After finding the line with "You are a GUI" in the entries below, copy that line and each one after it exactly, through the last line, and omit pictures.

** DATA PROVIDED follows **

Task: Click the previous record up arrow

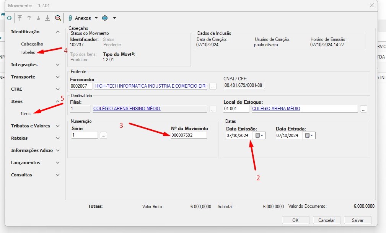Action: tap(29, 18)
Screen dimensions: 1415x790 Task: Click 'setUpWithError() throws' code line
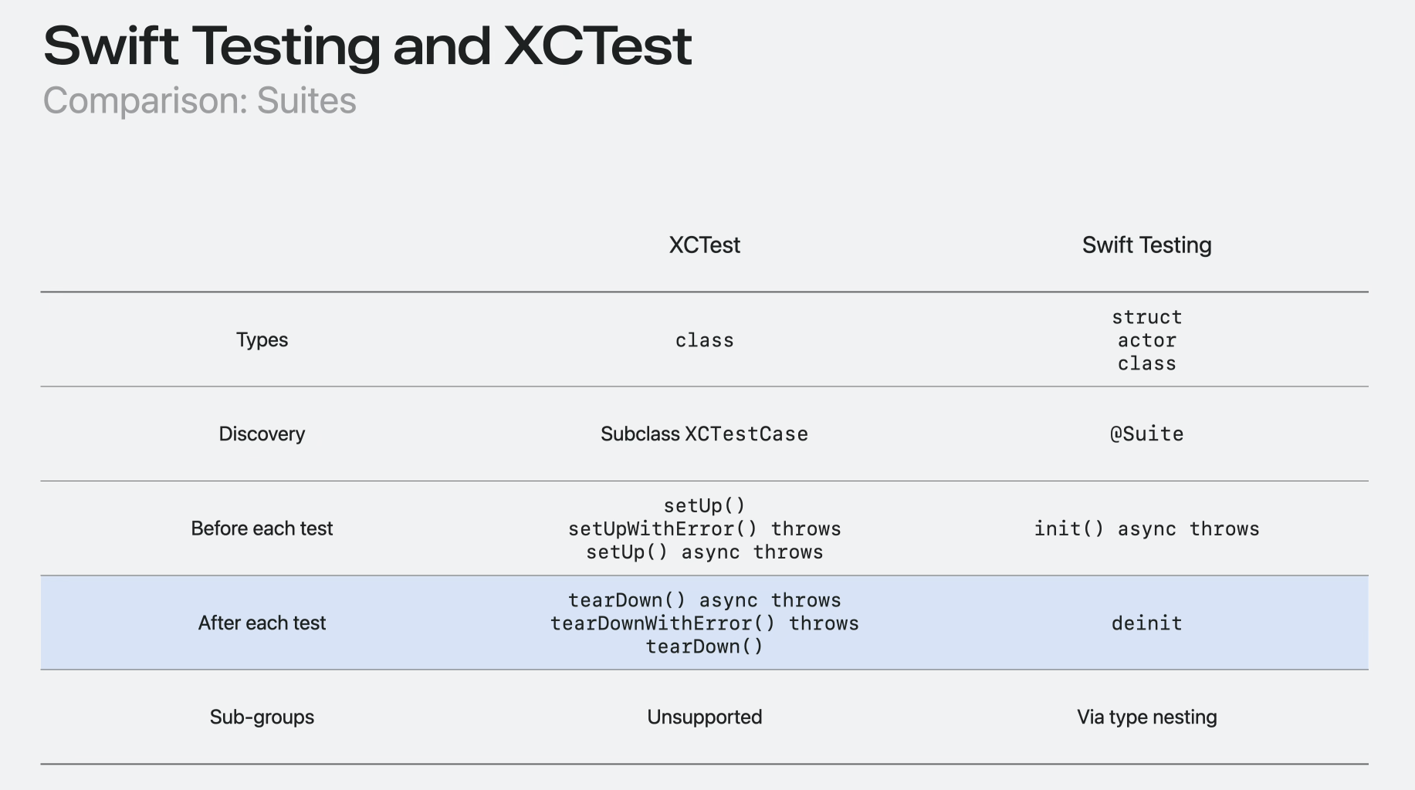coord(704,529)
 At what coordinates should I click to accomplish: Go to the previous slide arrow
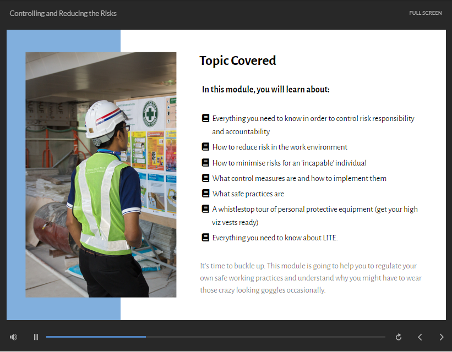(x=420, y=337)
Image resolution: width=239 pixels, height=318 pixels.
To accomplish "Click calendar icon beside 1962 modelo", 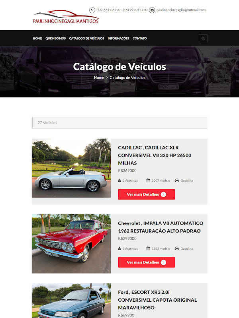I will click(x=148, y=248).
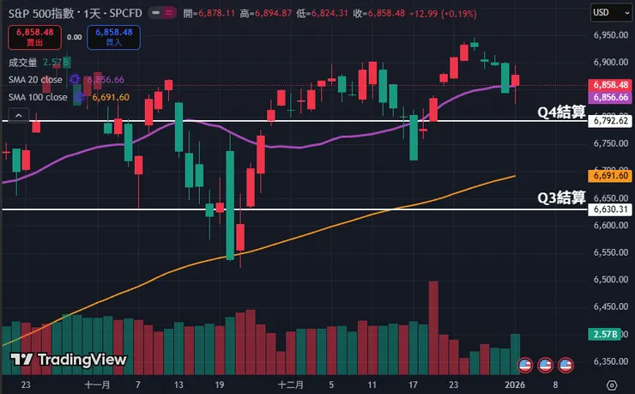Open chart time axis settings gear
This screenshot has width=635, height=394.
(x=611, y=384)
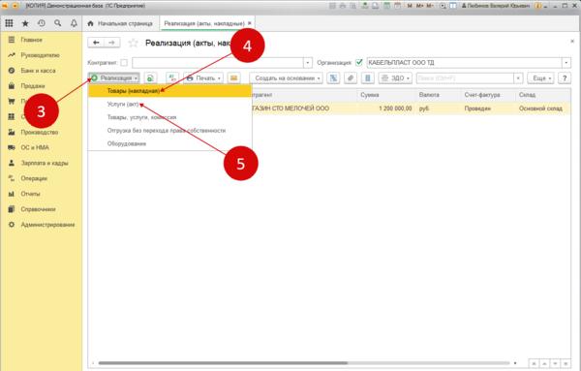Click the search input field in toolbar

tap(465, 78)
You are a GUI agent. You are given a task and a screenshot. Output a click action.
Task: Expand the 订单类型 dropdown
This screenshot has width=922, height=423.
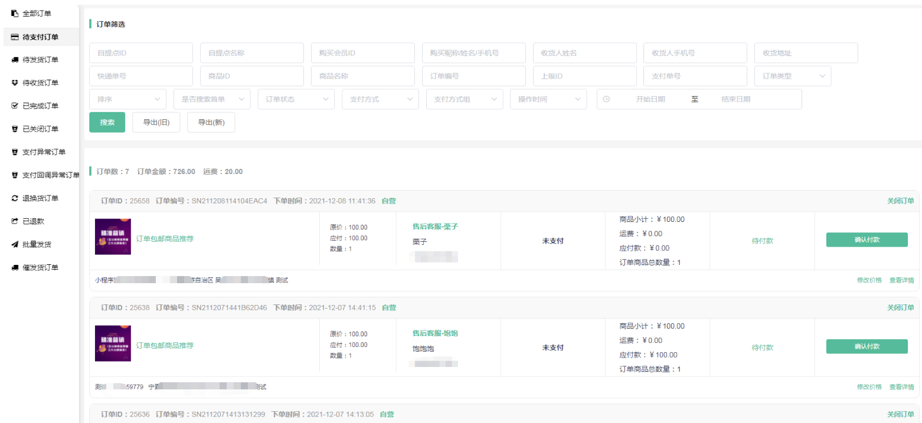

** End of DATA PROVIDED **

» RESPONSE BELOW:
You are a GUI agent. You are given a task and a screenshot. Output a click action.
Task: Expand the 订单类型 dropdown
This screenshot has width=922, height=423.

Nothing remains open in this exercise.